Значительный вклад в концептуализацию культурологической парадигмы (и, прежде всего в онтологизацию культуры как объекта познания) внес немецкий философ Э. Кассирер[15]. Логика его рассуждения была такова: человеческий разум стремится познать и понять универсум как некую целостность. Подобный синтетический взгляд на мир и постижение его сущности человечество стремилось реализовать в мифе, в религии, литературе, в искусстве, науке. Все эти формы познания мира не есть копия того, что дано нам в ощущении. «Все эти формы светятся не только отраженным светом, но и своим собственным»[16]. Следовательно, все различные и сложные символические миры, содержащиеся в языке, искусстве, науке, мифе, религии, «не только поддаются философскому анализу, но требуют такого анализа». … Их необходимо понимать и объяснять «не только как единичные выражения человеческого сознания, … но как «цветы, рассыпанные по полю нашей ментальности. Несмотря на их различие, они внутренне едины». В данном случае мы «имеет дело не с проблемой материального универсума, а с универсумом культуры… Главная задача все форм культуры состоит в том, чтобы создавать всеобщий мир мыслей и чувствований, мир человечности, «единый космос»[17].

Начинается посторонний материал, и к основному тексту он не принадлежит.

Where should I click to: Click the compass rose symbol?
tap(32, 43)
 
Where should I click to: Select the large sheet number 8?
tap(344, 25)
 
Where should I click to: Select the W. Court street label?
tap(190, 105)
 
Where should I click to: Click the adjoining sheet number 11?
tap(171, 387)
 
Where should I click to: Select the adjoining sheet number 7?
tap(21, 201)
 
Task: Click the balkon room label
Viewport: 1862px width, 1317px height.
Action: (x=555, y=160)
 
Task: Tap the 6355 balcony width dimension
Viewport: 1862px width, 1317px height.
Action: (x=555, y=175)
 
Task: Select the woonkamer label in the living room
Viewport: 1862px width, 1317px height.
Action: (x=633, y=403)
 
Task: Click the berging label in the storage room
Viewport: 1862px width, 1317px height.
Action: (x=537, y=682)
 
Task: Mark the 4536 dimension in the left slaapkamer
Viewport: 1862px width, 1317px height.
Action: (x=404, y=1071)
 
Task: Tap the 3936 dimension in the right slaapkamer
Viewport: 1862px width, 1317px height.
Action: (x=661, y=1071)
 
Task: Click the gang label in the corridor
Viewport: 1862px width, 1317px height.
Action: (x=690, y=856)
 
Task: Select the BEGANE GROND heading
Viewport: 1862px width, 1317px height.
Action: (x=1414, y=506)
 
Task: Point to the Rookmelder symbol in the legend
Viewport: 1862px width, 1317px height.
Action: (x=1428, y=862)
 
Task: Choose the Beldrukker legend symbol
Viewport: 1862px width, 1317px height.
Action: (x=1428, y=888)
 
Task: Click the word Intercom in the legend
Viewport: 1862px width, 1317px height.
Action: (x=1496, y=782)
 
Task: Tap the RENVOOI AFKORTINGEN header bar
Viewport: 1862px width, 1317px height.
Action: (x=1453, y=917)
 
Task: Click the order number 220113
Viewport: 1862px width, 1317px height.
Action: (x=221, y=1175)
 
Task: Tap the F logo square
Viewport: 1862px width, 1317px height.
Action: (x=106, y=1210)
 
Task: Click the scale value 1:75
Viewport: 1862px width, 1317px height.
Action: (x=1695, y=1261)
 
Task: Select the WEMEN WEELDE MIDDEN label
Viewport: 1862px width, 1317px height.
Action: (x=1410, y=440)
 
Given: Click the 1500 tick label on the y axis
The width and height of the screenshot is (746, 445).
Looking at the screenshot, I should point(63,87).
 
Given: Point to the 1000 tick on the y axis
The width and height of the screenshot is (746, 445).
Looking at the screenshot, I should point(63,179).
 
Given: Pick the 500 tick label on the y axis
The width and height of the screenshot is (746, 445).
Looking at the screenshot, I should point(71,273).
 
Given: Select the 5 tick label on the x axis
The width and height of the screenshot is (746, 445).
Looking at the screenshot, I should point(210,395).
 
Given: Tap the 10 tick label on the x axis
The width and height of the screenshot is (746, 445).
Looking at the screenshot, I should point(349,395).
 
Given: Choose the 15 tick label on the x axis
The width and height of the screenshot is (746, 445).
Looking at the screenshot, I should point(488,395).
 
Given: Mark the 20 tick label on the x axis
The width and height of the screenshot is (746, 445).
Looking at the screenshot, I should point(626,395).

Определив так объект понимания, Э.Кассирер ставит проблему метода: «Мы не в состоянии построить философию культуры с помощью только формальных и логических средств». Формы культуры, считал он, нельзя описать с помощью обычных методов логики. Если на философском уровне сформулировать вопрос о культуре в его наиболее содержательной форме, то мы приходим к выводу, что «это не проблема объективного бытия, а проблема объективной ценности»[18]. Универсум культуры целостен, но мы не можем определить и объяснить это единство ни в терминах метафизики, ни руководствуясь методами натуралистического или фаталистического понимания истории». Это единство «не есть данность, оно есть идея и идеал… Его должно творить, и в этом творчестве заключается самый сокровенный смысл культуры и ее нравственная ценность»[19]. Культура – «как единый космос человечности, тот общий мир, в который вовлечено каждое индивидуальное сознание, который это сознание должно воссоздавать каждое по–своему и своими собственными усилиями»[20]. Философия культуры «должна попытаться познать экзистенцию символических форм, обнаруживающую себя в различных отраслях науки, понять культуру как «длящуюся и постоянно возобновляемую работу духа»[21].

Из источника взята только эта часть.